Так прошел час. Челлини принялся считать минуты. «Конечно, — раздумывал он, — туалет — самое важное занятие герцогини за весь день. Четвертью часа раньше, четвертью часа позже — да стоит ли из-за этого жертвовать той выгодой, которую принесут хлопоты!» Однако, невзирая на философские рассуждения, он начал считать секунды.
Асканио же тем временем становился все бледнее; он решил скрыть от учителя недомогание и мужественно пошел вместе с ним, не проронив ни слова; утром он не поел и чувствовал, хотя и не признавался себе, что силы его покидают. Бенвенуто же не мог усидеть на месте и стал большими шагами мерить прихожую.
Прошло еще четверть часа.
— Ты себя плохо чувствуешь, сынок? — спросил он Асканио.
— Нет. Право же, нет, учитель. Скорее вы себя плохо чувствуете. Запаситесь же терпением, умоляю вас, теперь уж недолго ждать.
В эту минуту снова появилась Изабо.
— Ваша госпожа порядком замешкалась, — буркнул Бенвенуто.
Насмешливая девица подошла к окну и посмотрела на часы, висевшие во дворе.

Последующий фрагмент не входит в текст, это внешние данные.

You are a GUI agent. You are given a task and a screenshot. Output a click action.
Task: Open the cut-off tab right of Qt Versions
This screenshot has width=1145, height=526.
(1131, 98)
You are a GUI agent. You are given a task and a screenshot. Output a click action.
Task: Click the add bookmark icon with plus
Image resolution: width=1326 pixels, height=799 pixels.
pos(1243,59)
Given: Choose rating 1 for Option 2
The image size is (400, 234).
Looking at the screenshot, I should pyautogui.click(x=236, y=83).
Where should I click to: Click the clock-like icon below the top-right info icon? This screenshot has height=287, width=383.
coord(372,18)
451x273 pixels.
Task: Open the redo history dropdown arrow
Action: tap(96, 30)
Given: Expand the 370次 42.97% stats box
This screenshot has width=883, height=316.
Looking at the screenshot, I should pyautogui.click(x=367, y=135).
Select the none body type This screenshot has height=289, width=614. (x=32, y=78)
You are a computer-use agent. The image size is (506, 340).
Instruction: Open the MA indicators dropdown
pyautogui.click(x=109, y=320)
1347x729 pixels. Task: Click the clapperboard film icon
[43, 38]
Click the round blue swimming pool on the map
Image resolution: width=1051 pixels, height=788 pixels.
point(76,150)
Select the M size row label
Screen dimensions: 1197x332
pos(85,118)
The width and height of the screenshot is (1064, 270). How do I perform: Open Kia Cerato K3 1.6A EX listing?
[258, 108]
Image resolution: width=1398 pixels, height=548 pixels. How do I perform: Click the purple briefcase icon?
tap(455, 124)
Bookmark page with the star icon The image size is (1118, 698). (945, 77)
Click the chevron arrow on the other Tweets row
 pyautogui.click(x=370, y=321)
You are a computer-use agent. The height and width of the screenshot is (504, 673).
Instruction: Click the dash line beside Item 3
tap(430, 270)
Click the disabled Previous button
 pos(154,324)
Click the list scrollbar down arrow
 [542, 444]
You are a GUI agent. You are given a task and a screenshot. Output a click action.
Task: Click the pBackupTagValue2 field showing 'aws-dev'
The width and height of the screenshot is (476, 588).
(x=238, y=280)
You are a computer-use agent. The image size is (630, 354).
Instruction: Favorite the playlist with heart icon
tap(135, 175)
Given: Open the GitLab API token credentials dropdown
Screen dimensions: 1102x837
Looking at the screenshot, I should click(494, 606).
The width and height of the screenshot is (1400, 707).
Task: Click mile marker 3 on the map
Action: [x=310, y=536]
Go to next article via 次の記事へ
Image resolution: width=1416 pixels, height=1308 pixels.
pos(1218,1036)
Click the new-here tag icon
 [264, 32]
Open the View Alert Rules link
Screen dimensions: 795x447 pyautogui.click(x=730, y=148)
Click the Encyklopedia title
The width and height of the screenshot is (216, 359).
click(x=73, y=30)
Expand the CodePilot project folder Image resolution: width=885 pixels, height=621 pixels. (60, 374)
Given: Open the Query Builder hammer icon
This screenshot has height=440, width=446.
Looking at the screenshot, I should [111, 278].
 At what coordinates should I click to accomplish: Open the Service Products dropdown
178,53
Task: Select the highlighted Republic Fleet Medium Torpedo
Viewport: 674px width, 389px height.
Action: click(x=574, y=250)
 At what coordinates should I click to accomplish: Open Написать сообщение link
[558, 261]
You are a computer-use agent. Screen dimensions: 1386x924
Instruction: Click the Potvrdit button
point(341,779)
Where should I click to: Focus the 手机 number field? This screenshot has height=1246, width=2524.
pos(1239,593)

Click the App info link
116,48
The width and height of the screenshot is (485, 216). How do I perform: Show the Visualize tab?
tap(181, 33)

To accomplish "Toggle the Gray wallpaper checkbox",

— Да вы всего полтора часа ждете, — проговорила она. — Чего же вы жалуетесь?
Челлини нахмурился, а она расхохоталась и убежала.
Бенвенуто и на этот раз сдержался, сделав над собой невероятное усилие. Он снова сел и, скрестив руки на груди, молча застыл в величественной позе. Казалось, ваятель был совсем спокоен, но в его душе закипал гнев. Двое слуг, неподвижно стоявших у дверей, смотрели на него с важностью, а ему казалось — с насмешкой.
Часы отбили четверть часа. Бенвенуто взглянул на Асканио и увидел, что тот необычайно бледен и вот-вот потеряет сознание.
— Ах, так! — воскликнул Челлини, не в силах больше сдерживаться. — Все это она подстроила, вот что! А я-то готов был поверить ее словам и подождать из учтивости! Но ей угодно нанести мне оскорбление, а я не догадался — ведь я не привык, чтобы меня оскорбляли! Да не на такого напали — я не из тех кто позволяет себя оскорблять даже женщине, и я ухожу! Пойдем, Асканио.